When you ask him who his teacher is, he says, “My mother is my teacher.”

Every time she hears that, Anjali Sanghi feels pride.

“I haven’t taught him to say that,” says Anjali, who lives in Bangalore. “He’s recognized me as his teacher himself, and it’s a wonderful feeling.”

It’s a validation, of sorts, of her choice to homeschool her son, then 4. At the time, there were no other homeschooling families, no Facebook groups of like-minded parents for support. It was just Anjali, her son, and a desire to help him lead a healthier, fuller life. Three years later, Anjali and Manikya aren’t alone anymore. After moving from Delhi to Bangalore, they joined a close circle of friends with several other homeschooling families. While each family has a different approach, Anjali says, what connects them is a common goal to create an environment that nurtures their children’s innate talent.

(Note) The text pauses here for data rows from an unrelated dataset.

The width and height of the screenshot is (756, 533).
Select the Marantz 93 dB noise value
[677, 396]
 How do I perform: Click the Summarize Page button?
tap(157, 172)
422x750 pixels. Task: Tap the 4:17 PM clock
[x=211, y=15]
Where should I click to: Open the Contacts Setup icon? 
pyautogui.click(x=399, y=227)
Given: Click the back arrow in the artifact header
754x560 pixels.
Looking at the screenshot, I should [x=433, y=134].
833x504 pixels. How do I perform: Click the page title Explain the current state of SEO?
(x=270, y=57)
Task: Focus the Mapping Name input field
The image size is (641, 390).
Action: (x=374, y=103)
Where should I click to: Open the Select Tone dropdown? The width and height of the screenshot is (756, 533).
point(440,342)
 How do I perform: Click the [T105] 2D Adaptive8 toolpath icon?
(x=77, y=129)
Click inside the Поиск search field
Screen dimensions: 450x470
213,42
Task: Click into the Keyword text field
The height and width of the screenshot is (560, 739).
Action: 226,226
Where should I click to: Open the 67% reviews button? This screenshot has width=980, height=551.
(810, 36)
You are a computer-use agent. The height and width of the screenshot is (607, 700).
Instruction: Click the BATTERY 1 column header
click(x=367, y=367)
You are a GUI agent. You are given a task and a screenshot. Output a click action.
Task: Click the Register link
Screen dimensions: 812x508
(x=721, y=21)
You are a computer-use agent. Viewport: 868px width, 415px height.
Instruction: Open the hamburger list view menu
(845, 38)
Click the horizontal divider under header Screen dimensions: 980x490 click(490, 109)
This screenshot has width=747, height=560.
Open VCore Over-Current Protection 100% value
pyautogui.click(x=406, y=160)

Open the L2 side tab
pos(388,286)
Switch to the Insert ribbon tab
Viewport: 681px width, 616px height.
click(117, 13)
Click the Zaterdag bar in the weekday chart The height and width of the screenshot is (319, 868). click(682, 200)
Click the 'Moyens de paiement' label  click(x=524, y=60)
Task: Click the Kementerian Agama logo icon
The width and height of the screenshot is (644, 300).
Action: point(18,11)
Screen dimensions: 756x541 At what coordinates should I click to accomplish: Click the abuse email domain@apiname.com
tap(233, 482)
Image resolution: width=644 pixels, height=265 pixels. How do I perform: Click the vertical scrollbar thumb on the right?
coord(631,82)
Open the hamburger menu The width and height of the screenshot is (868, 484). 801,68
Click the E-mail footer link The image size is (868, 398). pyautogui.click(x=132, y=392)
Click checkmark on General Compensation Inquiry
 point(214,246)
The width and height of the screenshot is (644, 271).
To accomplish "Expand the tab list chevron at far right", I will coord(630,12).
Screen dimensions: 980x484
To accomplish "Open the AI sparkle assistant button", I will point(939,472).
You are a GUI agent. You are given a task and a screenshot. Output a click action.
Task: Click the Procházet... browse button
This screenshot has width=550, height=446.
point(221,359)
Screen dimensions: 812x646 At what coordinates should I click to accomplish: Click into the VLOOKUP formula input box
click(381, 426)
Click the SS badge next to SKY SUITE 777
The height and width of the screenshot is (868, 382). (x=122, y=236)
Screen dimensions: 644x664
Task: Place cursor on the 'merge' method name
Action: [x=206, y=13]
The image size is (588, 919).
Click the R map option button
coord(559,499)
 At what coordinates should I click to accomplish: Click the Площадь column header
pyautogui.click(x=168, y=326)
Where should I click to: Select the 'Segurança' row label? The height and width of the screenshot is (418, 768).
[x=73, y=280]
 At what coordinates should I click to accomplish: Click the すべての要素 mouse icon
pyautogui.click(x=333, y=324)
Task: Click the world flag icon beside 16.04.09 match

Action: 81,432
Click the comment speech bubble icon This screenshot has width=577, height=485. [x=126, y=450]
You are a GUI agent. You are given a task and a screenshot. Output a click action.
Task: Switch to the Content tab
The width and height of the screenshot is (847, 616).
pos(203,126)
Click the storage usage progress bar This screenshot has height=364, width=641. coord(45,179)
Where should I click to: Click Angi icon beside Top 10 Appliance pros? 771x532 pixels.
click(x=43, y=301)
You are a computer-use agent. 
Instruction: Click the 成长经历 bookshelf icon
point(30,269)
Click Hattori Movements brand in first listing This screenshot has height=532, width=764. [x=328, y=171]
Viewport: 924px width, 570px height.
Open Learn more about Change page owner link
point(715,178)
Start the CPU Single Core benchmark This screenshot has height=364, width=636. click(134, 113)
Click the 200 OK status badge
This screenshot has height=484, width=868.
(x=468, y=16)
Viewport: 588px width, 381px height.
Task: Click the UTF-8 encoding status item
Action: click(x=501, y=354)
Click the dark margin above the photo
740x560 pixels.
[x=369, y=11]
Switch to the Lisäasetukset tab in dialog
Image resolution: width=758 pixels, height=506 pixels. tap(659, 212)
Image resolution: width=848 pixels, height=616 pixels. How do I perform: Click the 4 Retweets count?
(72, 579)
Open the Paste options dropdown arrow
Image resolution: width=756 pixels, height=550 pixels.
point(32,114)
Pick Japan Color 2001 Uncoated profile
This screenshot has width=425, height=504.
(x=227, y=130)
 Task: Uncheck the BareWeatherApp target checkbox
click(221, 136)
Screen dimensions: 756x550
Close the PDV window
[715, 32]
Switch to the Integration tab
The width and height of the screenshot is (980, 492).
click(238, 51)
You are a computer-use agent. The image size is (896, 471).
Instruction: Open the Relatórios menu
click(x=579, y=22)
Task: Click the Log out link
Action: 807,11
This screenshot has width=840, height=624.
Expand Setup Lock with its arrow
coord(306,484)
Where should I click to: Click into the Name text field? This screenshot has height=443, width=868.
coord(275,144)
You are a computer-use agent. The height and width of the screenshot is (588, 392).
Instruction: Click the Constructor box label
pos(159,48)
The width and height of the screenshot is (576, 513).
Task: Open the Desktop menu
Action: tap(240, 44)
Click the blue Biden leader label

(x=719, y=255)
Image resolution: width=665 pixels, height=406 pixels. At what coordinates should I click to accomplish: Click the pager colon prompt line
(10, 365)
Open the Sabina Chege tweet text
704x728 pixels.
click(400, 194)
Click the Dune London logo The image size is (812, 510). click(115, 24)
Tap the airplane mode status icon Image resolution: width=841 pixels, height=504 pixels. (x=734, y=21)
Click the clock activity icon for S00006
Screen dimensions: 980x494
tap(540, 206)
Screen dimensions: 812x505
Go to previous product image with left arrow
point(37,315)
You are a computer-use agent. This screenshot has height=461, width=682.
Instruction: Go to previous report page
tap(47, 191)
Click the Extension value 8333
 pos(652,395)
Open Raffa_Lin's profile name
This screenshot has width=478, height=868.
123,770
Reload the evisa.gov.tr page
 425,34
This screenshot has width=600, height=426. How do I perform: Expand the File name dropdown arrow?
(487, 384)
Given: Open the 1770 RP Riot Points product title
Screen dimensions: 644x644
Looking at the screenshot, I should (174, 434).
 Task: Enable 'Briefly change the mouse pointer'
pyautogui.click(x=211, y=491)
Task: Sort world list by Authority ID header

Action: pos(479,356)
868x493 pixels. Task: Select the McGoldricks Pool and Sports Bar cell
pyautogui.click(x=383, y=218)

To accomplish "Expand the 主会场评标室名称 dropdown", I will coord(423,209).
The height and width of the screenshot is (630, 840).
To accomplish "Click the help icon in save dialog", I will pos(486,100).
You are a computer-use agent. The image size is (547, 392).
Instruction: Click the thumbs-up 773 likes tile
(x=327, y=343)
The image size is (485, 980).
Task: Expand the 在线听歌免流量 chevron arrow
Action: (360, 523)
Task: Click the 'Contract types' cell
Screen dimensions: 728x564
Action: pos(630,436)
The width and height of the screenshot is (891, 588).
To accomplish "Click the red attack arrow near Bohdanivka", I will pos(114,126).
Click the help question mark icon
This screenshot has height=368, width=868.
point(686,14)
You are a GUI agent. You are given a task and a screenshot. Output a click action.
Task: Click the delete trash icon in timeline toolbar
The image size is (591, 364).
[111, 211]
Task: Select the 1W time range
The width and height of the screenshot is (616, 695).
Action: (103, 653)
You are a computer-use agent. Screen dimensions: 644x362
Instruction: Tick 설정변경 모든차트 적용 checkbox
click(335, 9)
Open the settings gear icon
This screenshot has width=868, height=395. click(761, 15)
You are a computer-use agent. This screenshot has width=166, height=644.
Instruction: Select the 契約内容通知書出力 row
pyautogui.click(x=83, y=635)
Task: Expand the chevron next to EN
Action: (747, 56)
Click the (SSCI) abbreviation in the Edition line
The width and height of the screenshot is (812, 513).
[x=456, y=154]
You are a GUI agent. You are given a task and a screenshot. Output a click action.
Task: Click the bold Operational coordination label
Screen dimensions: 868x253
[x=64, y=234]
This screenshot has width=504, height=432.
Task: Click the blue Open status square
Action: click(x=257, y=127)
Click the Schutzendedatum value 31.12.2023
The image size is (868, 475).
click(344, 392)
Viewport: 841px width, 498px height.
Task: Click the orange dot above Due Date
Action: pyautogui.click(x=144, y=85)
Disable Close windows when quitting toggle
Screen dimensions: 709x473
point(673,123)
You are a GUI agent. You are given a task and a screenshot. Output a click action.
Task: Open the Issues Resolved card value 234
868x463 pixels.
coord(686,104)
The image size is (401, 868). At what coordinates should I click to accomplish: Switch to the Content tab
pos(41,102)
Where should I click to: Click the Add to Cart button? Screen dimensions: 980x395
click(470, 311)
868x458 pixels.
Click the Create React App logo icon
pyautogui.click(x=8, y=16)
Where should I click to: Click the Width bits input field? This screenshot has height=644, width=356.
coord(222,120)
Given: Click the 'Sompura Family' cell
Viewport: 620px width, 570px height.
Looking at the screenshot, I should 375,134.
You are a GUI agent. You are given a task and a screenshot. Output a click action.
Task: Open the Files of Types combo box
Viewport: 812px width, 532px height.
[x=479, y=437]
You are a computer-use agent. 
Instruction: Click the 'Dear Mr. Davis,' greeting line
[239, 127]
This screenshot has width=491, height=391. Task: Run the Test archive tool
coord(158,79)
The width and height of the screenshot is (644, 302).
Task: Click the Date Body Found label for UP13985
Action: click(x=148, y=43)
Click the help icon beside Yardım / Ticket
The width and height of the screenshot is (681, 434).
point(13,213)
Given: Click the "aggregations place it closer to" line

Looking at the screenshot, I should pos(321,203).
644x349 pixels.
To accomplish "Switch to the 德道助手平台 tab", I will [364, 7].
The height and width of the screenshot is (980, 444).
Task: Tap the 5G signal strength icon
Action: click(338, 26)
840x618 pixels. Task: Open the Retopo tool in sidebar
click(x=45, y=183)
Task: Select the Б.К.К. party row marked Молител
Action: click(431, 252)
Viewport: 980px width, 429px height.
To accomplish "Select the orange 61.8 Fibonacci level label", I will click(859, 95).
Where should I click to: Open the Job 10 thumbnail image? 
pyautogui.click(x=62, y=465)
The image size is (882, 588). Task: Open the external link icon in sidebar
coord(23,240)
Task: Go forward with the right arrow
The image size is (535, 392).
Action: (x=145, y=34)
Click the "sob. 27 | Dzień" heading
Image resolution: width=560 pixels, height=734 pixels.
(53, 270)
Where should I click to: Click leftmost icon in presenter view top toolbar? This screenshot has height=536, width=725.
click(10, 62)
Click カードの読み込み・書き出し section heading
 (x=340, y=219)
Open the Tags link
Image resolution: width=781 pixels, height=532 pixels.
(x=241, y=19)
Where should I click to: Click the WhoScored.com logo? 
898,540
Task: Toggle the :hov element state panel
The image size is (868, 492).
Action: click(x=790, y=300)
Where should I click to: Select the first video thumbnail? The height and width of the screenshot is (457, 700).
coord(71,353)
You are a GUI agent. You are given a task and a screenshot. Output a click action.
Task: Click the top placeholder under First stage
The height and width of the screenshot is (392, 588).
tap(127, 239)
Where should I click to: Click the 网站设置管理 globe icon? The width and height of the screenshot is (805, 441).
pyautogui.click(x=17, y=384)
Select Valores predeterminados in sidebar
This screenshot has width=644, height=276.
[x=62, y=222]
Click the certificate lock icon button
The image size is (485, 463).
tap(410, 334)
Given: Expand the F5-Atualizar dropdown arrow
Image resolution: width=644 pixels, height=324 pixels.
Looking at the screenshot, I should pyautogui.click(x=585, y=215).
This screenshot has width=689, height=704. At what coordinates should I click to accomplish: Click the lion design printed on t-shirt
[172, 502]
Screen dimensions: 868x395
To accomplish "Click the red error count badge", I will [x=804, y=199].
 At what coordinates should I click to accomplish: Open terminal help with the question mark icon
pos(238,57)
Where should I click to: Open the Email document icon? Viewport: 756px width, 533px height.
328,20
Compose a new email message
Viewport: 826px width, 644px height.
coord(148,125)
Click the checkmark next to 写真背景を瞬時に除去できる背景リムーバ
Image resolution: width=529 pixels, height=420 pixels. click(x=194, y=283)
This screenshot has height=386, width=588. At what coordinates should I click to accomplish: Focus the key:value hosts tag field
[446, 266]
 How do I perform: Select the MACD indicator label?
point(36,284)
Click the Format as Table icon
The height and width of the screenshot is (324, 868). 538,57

Homeschooling in India, while still not common, is on the rise – at least, anecdotally. The Homeschool Legal Defense Association (HSLDA), an international advocacy group, estimates there are 500 to 1,000 children being homeschooled in India as of 2012. But this strikes Anjali and her circle as low. The truth is, the data doesn’t exist yet. The Government doesn’t track the number of children educated at home, perhaps because its stance on homeschooling is unclear; while a 2012 ruling acknowledged the Right to Education Act doesn’t proscribe homeschooling, the practice exists in a gray area, without official legal recognition or support.

The irony of willingly taking her child out of school in a country where formal education is still a privilege for many isn’t lost on Sandhya Viswan. But Sandhya, of Bangalore, doesn’t look at it that way. Pranav, her son, has always gone to school. It’s just that school, since entering grade 4, was held at home. The only difference, she says, other than the setting, is the flexibility it offers.

“My older son (Pranav) is gifted in music, and we wanted to encourage his talent, not just restrict it to a hobby class,” Sandhya says. When he learned in a classroom, “he got time for music only after school. We thought we would take care of the academics ourselves, while he would get time to pursue his interests, so we decided to homeschool after grade 4.”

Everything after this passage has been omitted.